## Exercise objective:
Find every line in the records below that contains "agent", and copy it.

Screenshot grounding data:
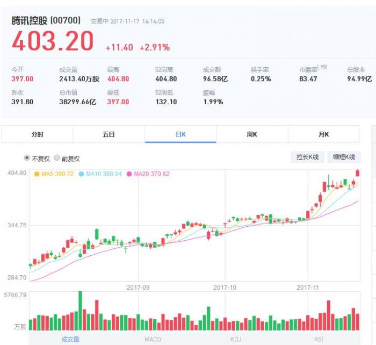Screen dimensions: 376x345
Task: Select the 前复权 radio button
Action: click(57, 159)
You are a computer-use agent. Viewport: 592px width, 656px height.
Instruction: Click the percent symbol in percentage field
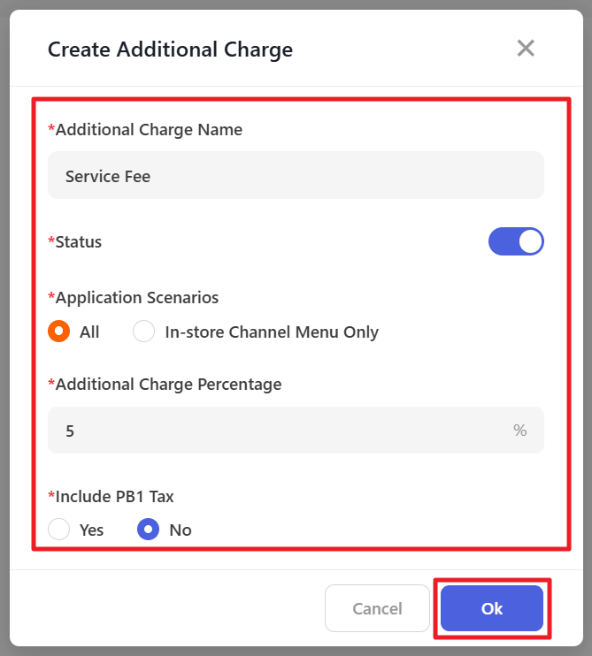tap(519, 431)
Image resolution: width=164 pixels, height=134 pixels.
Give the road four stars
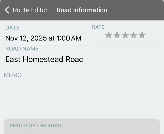(134, 35)
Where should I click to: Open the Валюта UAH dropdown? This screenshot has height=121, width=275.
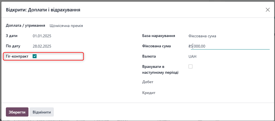[229, 57]
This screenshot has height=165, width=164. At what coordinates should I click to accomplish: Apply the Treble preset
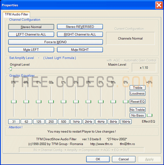click(137, 88)
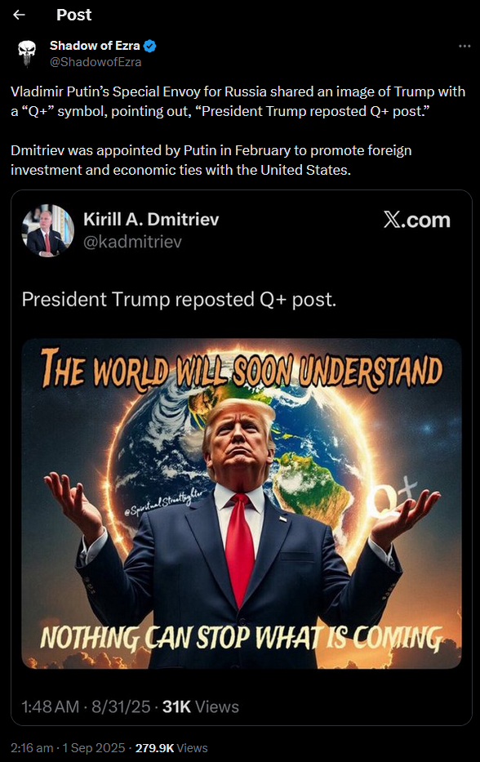The height and width of the screenshot is (762, 480).
Task: Click the blue verified badge
Action: point(150,47)
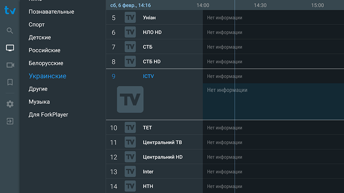The image size is (344, 193).
Task: Open settings using the gear icon
Action: (10, 104)
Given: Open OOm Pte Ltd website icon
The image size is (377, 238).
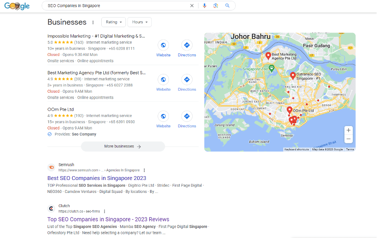Looking at the screenshot, I should tap(163, 116).
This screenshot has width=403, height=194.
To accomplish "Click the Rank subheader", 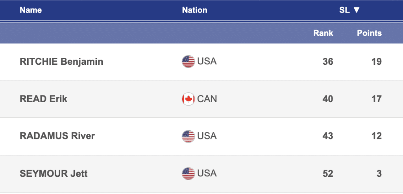I will click(x=323, y=33).
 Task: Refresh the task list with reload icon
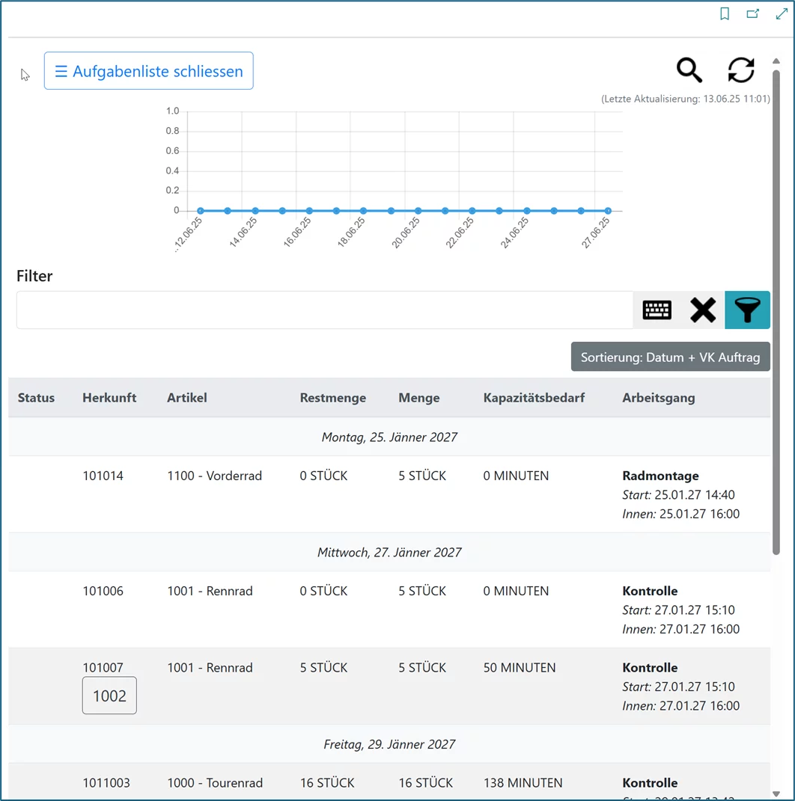click(x=741, y=70)
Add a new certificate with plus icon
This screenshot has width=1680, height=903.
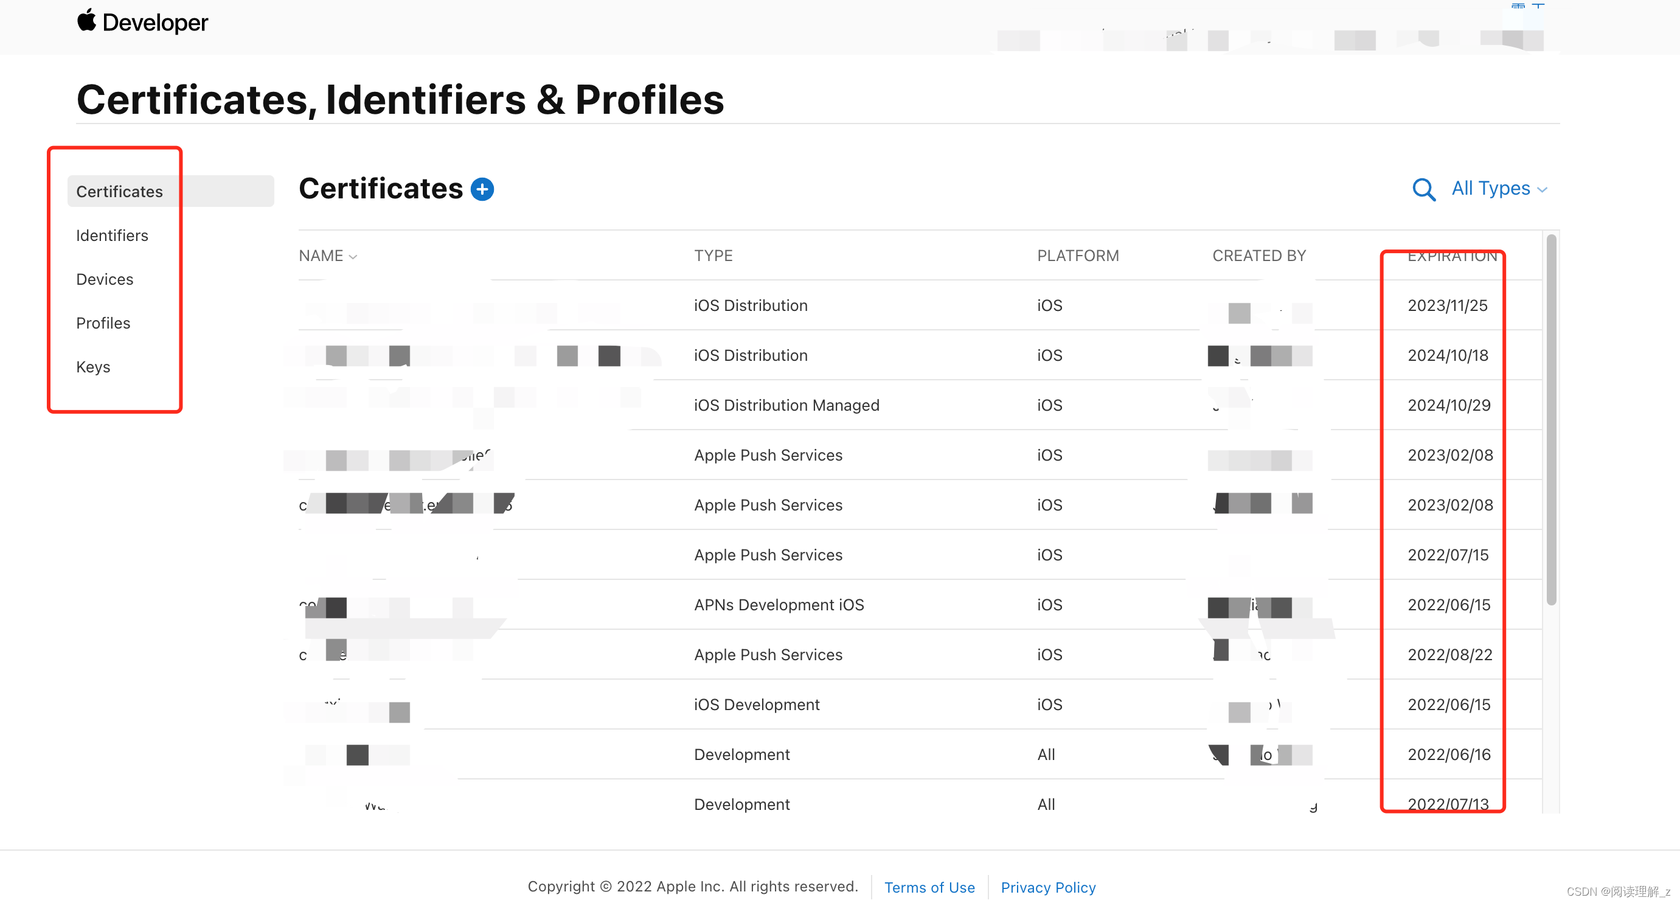click(482, 189)
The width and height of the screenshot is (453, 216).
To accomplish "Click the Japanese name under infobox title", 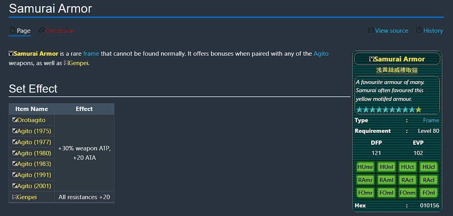I will 397,70.
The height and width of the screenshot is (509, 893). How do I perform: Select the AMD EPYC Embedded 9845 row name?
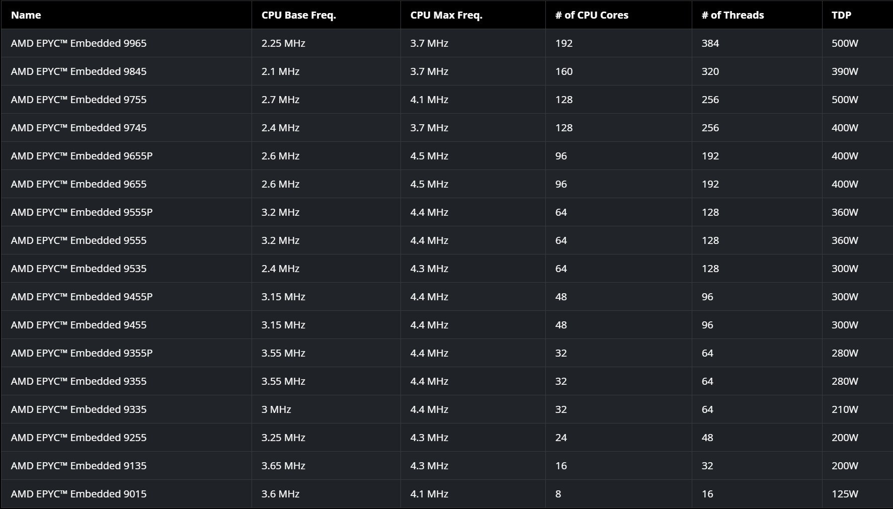(78, 71)
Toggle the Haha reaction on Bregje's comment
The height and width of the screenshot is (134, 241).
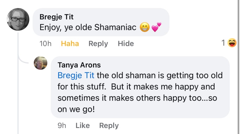70,44
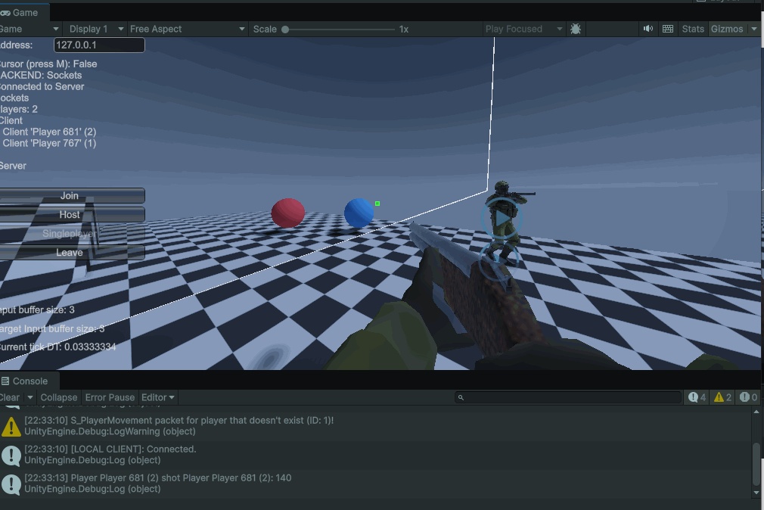This screenshot has width=764, height=510.
Task: Click the Host button
Action: coord(70,214)
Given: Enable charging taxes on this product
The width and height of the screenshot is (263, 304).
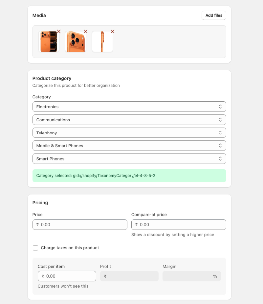Looking at the screenshot, I should (35, 248).
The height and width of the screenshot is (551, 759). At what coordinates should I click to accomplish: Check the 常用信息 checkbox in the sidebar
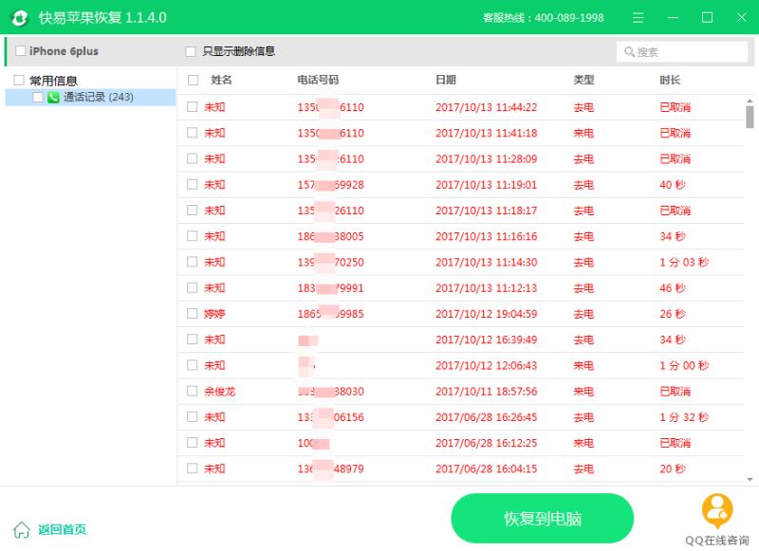tap(19, 79)
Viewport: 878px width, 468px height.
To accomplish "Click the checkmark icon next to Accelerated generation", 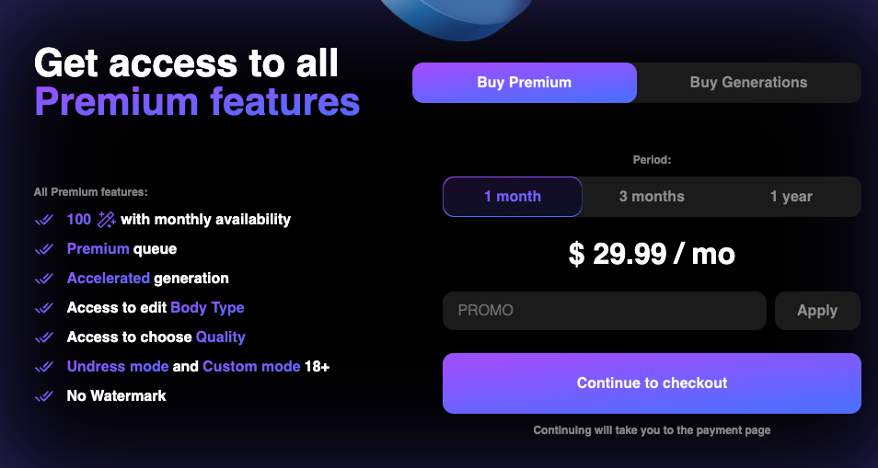I will tap(43, 279).
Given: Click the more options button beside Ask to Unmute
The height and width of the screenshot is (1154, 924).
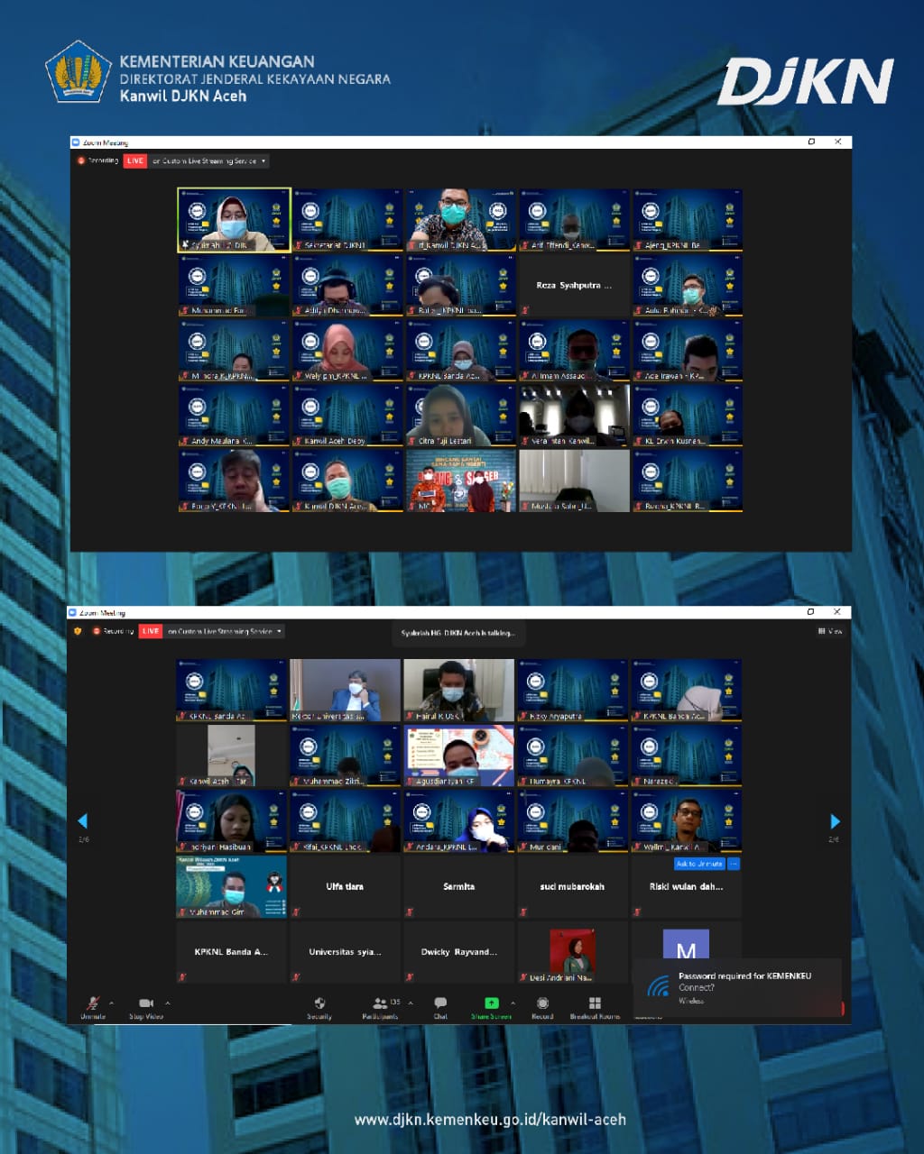Looking at the screenshot, I should tap(734, 864).
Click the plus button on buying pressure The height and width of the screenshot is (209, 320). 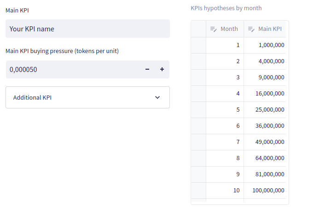click(162, 70)
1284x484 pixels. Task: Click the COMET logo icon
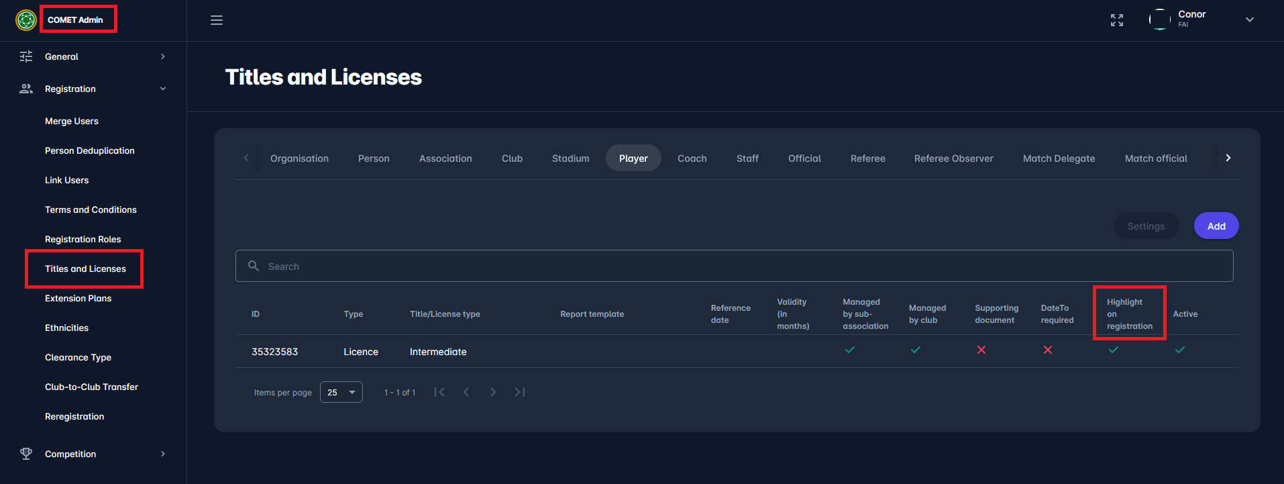pyautogui.click(x=25, y=20)
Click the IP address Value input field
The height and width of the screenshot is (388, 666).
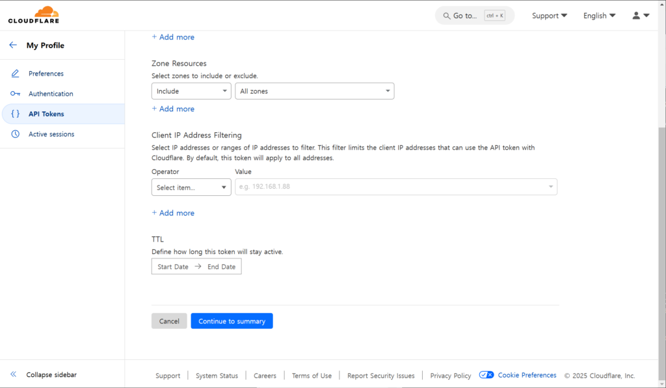(390, 187)
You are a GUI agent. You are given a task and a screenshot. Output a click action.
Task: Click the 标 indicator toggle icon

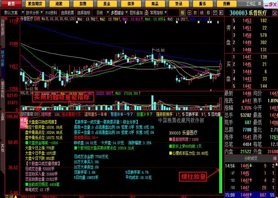(x=183, y=12)
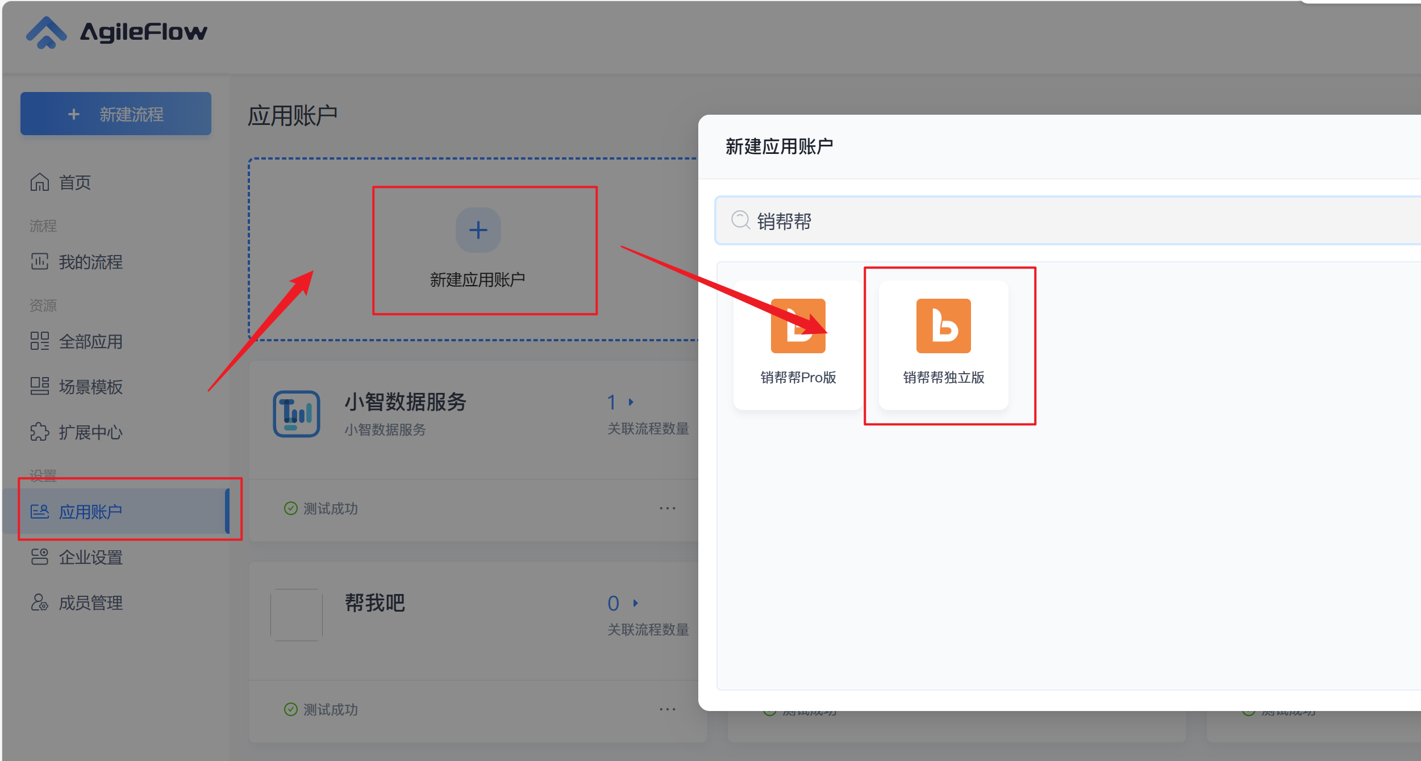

## The answer:
You are a computer-use agent. Viewport: 592px width, 656px height.
You are a GUI agent. You are given a task and a screenshot. Output a click action.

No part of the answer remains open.